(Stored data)
*-*-*
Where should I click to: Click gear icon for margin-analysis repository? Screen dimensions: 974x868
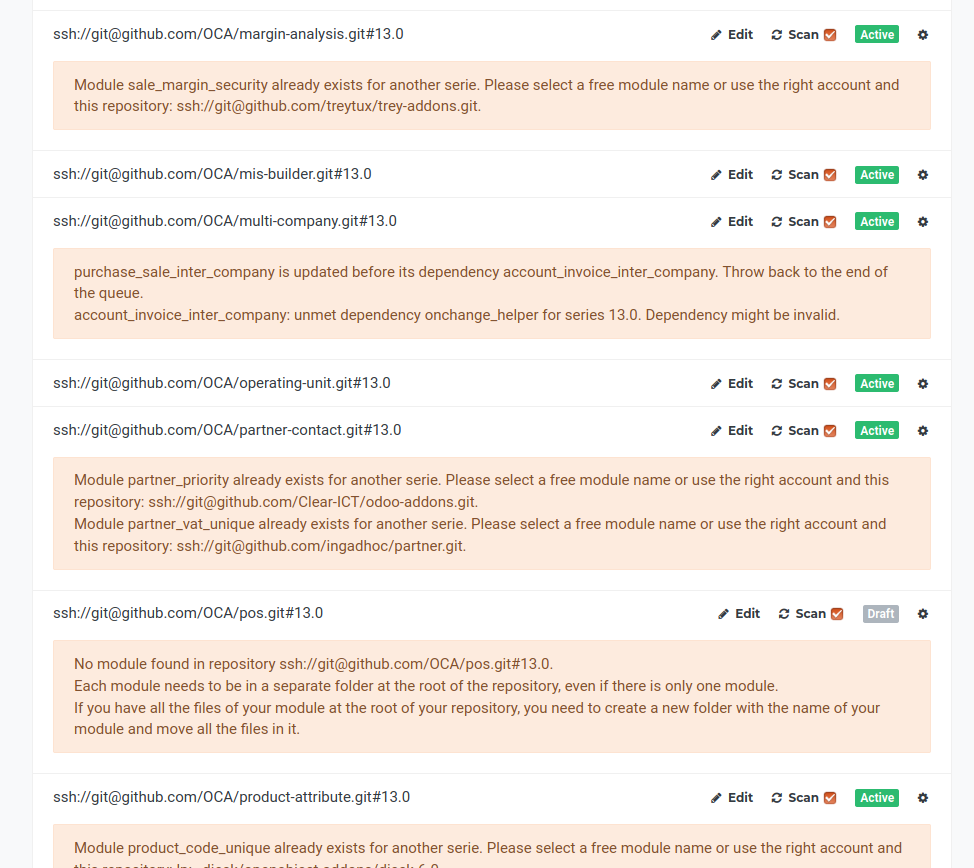(x=922, y=34)
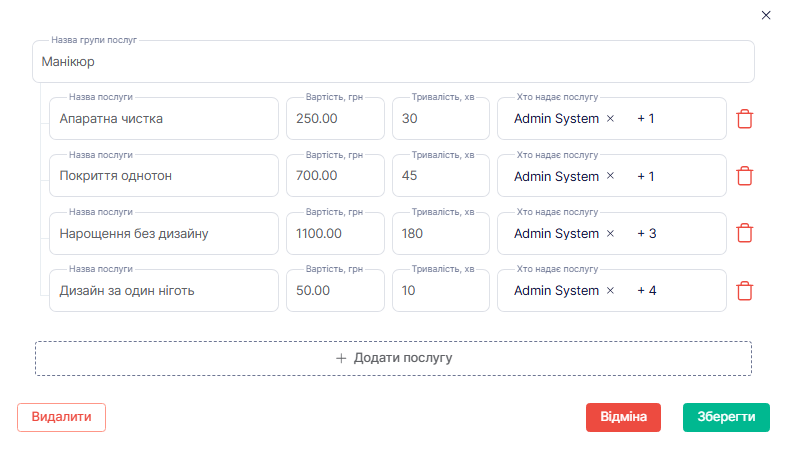
Task: Remove Admin System chip from Дизайн row
Action: click(x=610, y=291)
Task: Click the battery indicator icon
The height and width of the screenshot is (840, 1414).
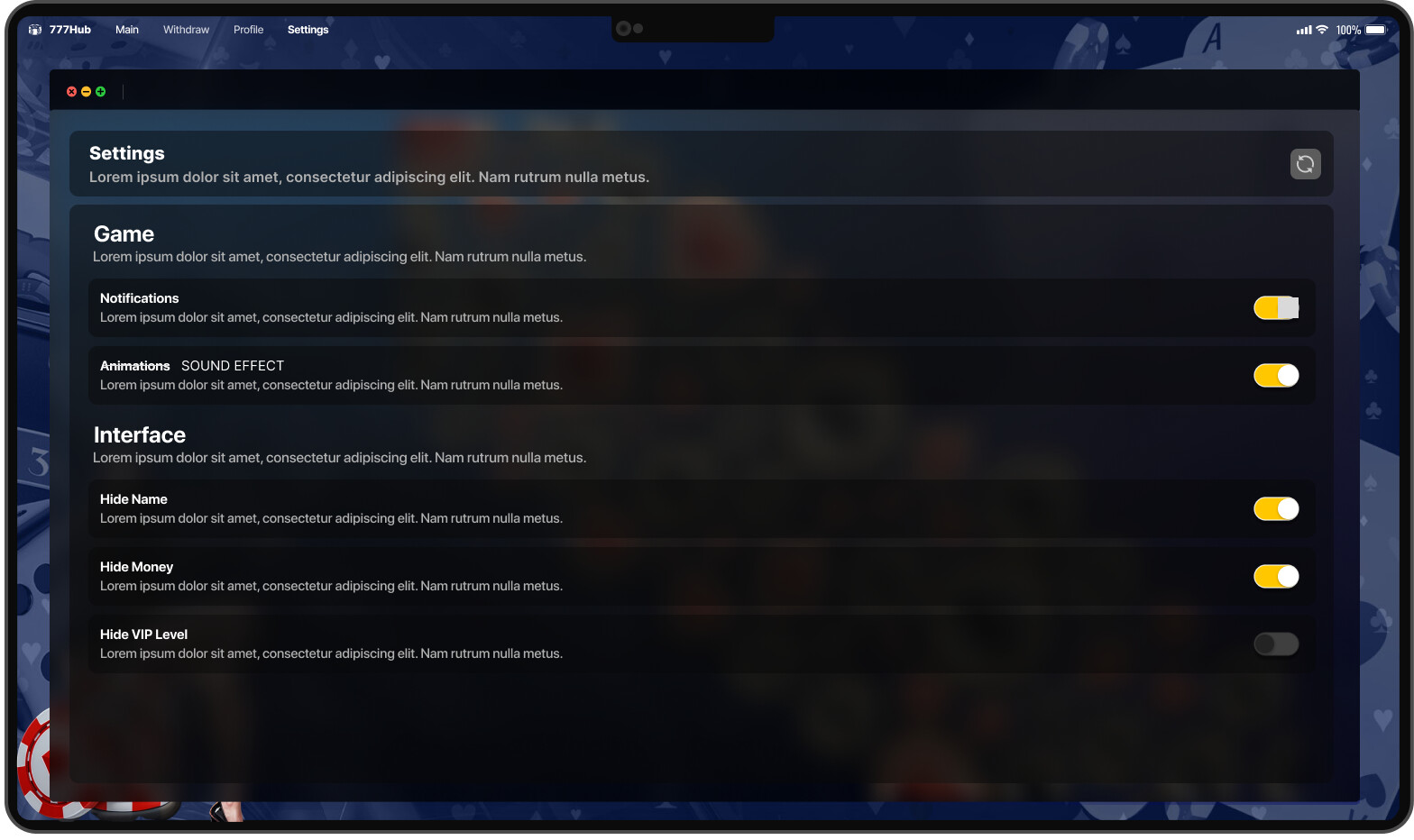Action: click(1376, 30)

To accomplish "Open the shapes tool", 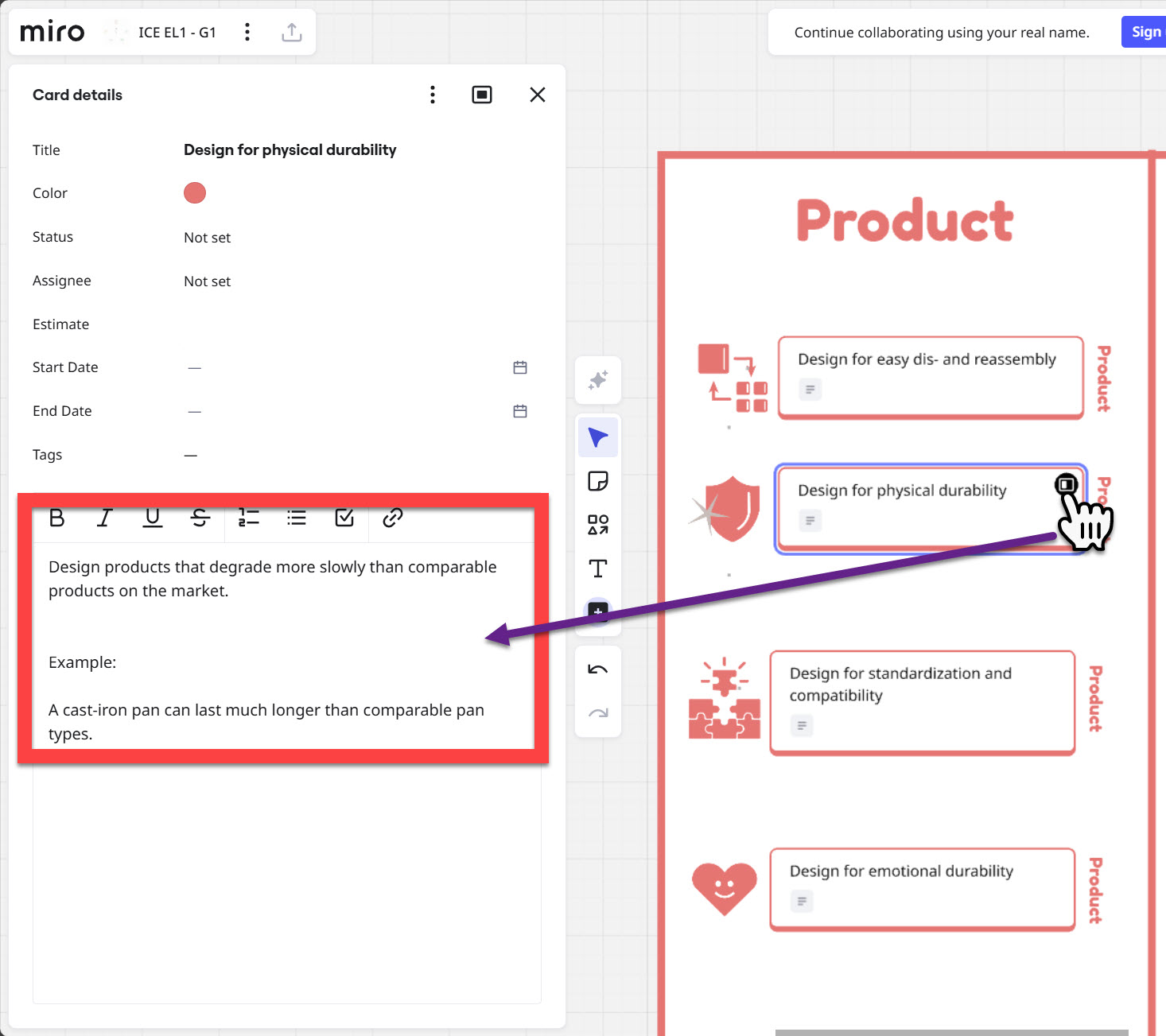I will (597, 525).
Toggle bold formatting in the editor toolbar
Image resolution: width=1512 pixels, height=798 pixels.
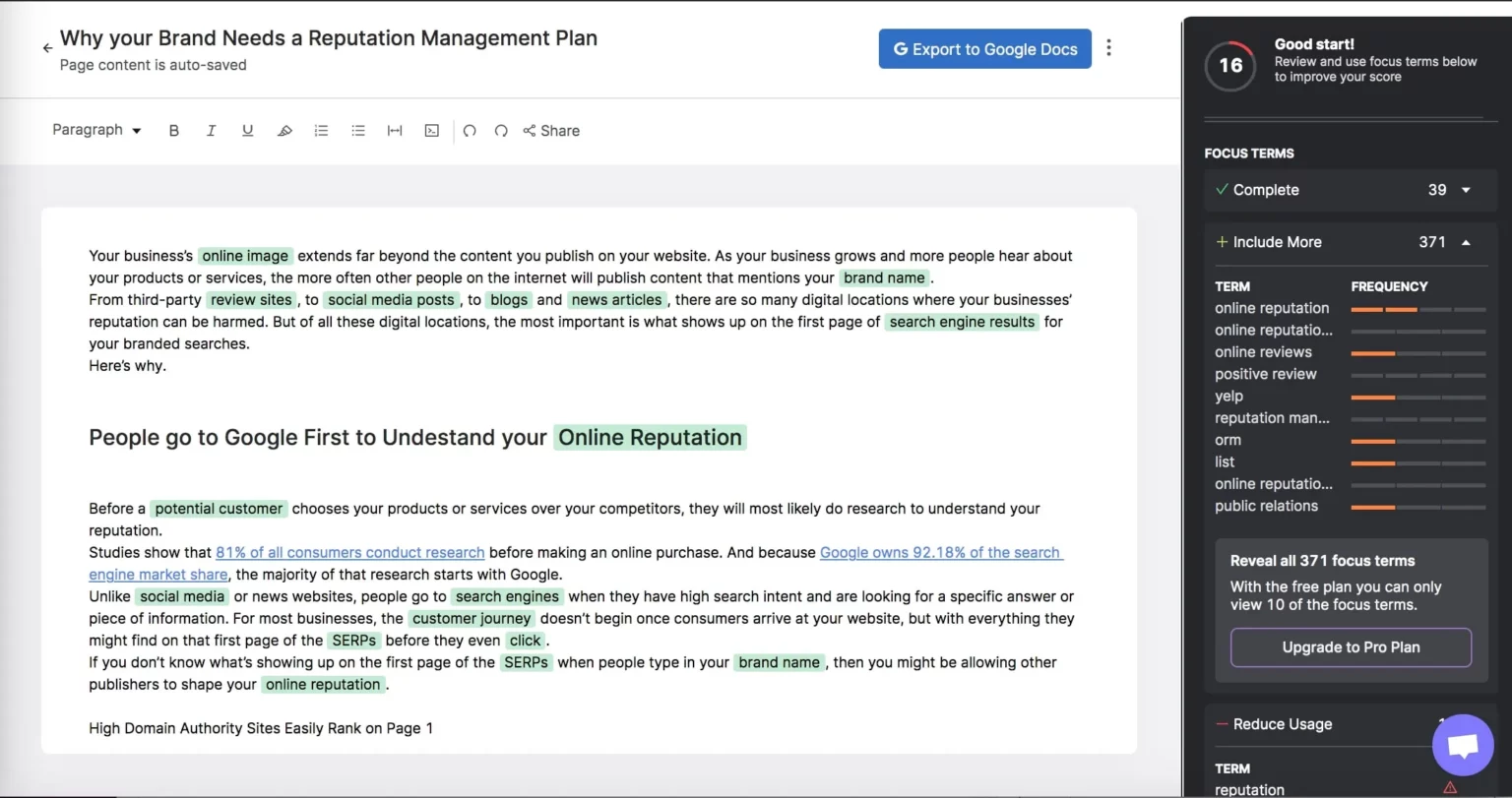(174, 131)
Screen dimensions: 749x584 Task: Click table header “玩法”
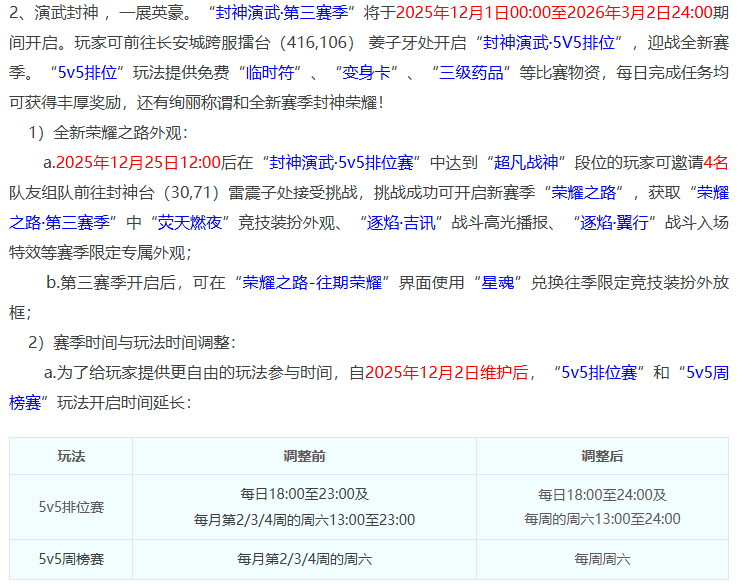(71, 456)
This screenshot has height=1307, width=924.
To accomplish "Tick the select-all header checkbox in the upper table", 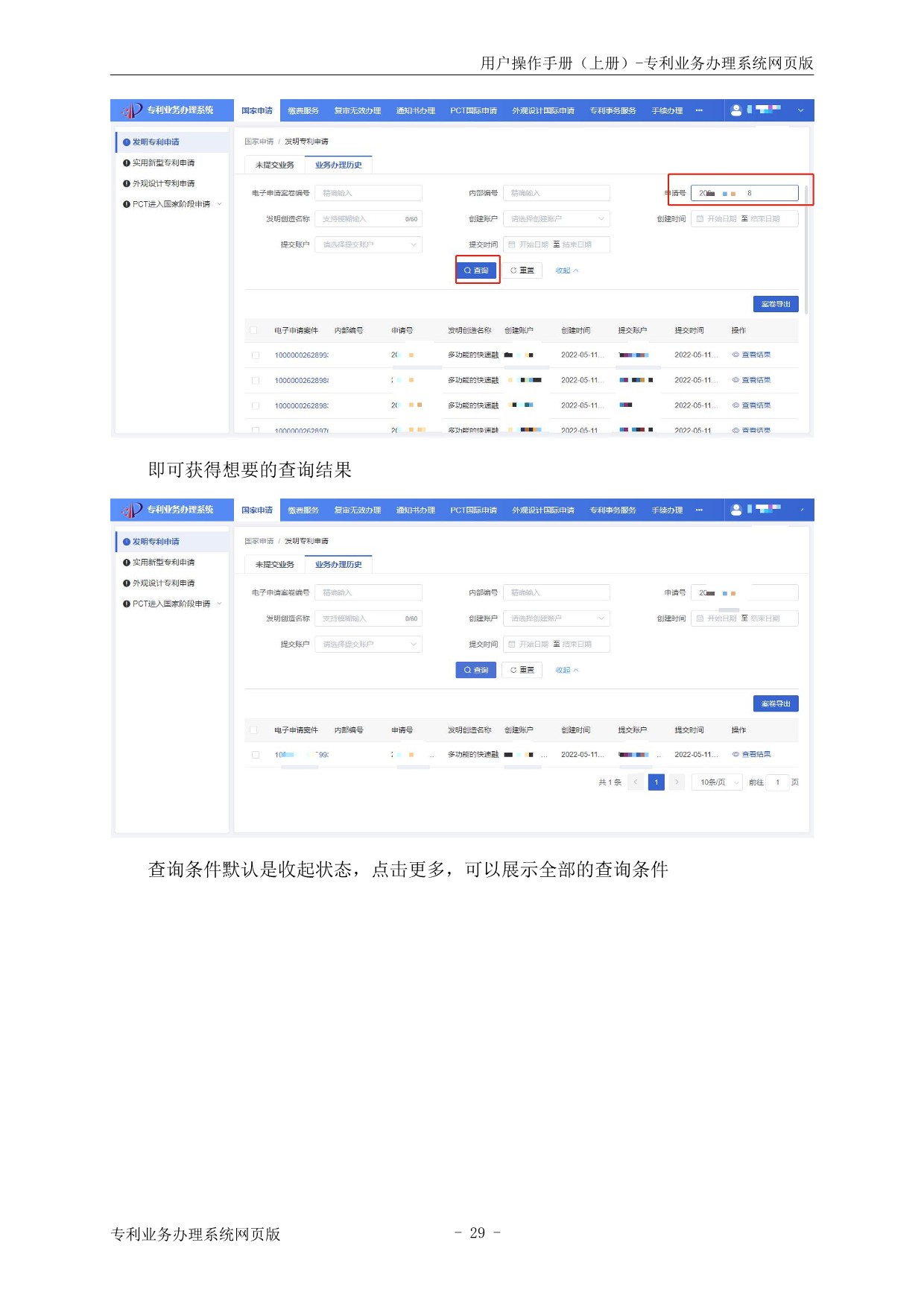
*-*-*
TASK DIRECTIONS: With the pictures omitted, print the lines above exactly, beginning at the line with "Toggle bold formatting in the editor toolbar" and going on through the line with "This screenshot has height=1307, width=924.".

PROBLEM SOLUTION:
Toggle bold formatting in the editor toolbar
Image resolution: width=1512 pixels, height=798 pixels.
(174, 131)
Screen dimensions: 749x584 Task: Click table header “玩法”
(71, 456)
This screenshot has height=1307, width=924.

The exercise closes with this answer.